__Texto proporcionado__
★ ★ ★ ★ ★

La participación de empresas en la marcha del orgullo no es una cuestión nueva. Su presencia -especialmente notoria a través del marketing- se ha traducido en viejas y continuas discusiones respecto a la cooptación de un acontecimiento que convoca a miles de personas. Hay quienes resisten su presencia, abogando por un espíritu originario y trascendente de la marcha, cuyo carácter político resulta corrompido por el marketing corporativo. También hay quienes actúan como operadores inescrupulosos, avalados por organizaciones cuyas arcas resisten los más diversos auspicios, con el fin de abrir espacios para un placement oportuno y, sobretodo, friendly.

★ ★ ★ ★ ★

__Extracto de datos__
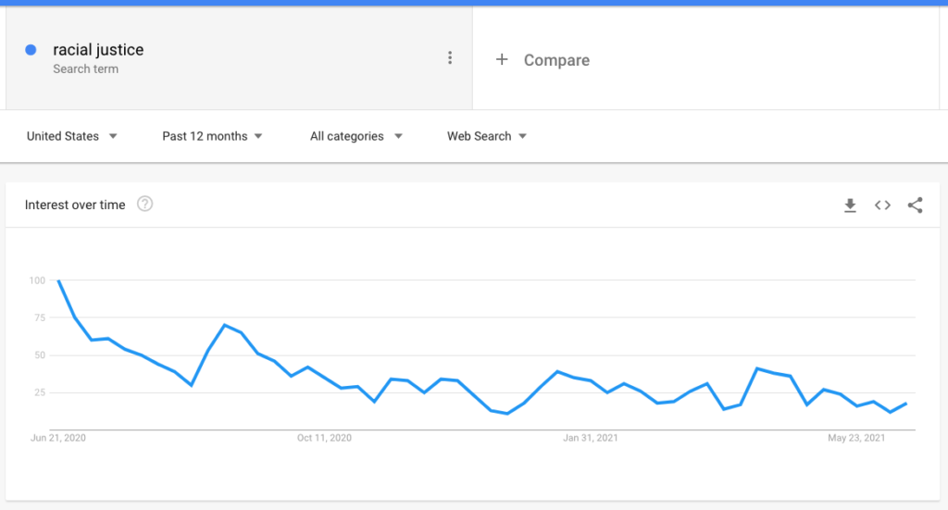The image size is (948, 510).
Task: Expand the United States region dropdown
Action: click(72, 136)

★ ★ ★ ★ ★

__Tareas pendientes__
- a) ¿Concuerdan con el texto sobre la marcha del orgullo estas afirmaciones? Responde sí o no a cada una y cita literalmente las palabras del texto que lo deciden. (i) La participación de empresas en la marcha es algo reciente. (ii) La presencia de las empresas se nota sobre todo a través del marketing. (iii) La marcha convoca a cientos de personas.
- b) Transcribe del texto sobre la marcha del orgullo el fragmento que va desde "La participación de" hasta "y, sobretodo, friendly.".
- c) ¿Puedes prolongar el texto sobre la marcha del orgullo a partir de su última oración?
El listado no tiene relación alguna con el texto sobre la marcha del orgullo.

__Respuestas por tarea__
- a)
(i) No: «La participación de empresas en la marcha del orgullo no es una cuestión nueva».
(ii) Sí: «especialmente notoria a través del marketing».
(iii) No: «un acontecimiento que convoca a miles de personas».

- b)
La participación de empresas en la marcha del orgullo no es una cuestión nueva. Su presencia -especialmente notoria a través del marketing- se ha traducido en viejas y continuas discusiones respecto a la cooptación de un acontecimiento que convoca a miles de personas. Hay quienes resisten su presencia, abogando por un espíritu originario y trascendente de la marcha, cuyo carácter político resulta corrompido por el marketing corporativo. También hay quienes actúan como operadores inescrupulosos, avalados por organizaciones cuyas arcas resisten los más diversos auspicios, con el fin de abrir espacios para un placement oportuno y, sobretodo, friendly.

- c)
Razones sobran para sospechar de una esencia pre-política de los sujetos reunidos bajo el signo de la diversidad, como si la marcha del orgullo afirmara una identidad que pre-existe a formas contemporáneas de subjetivación neoliberal. Al contrario, la normalización de la diversidad y su profusión discursiva son el proceso a partir del cual se constituyen hoy esos sujetos. Por esta razón, recalibrar el punto de conflicto respecto al marketing corporativo en la marcha supone una disputa que se ubica en el plano de la normalidad y los relieves de visibilidad acaparados por los objetos y superficies del marketing. Es decir, una disputa con los procesos mediante los cuales se perpetúan y crean nuevas zonas de excepción en la visibilidad neoliberal: trans, migrantes, cuerpos seropositivos y racializados, y un sinfín de subjetividades nómades que resisten a la suscripción binaria, a muchos quienes se les rindió memoria por las necropolíticas de un orden que los arrojó a la miseria.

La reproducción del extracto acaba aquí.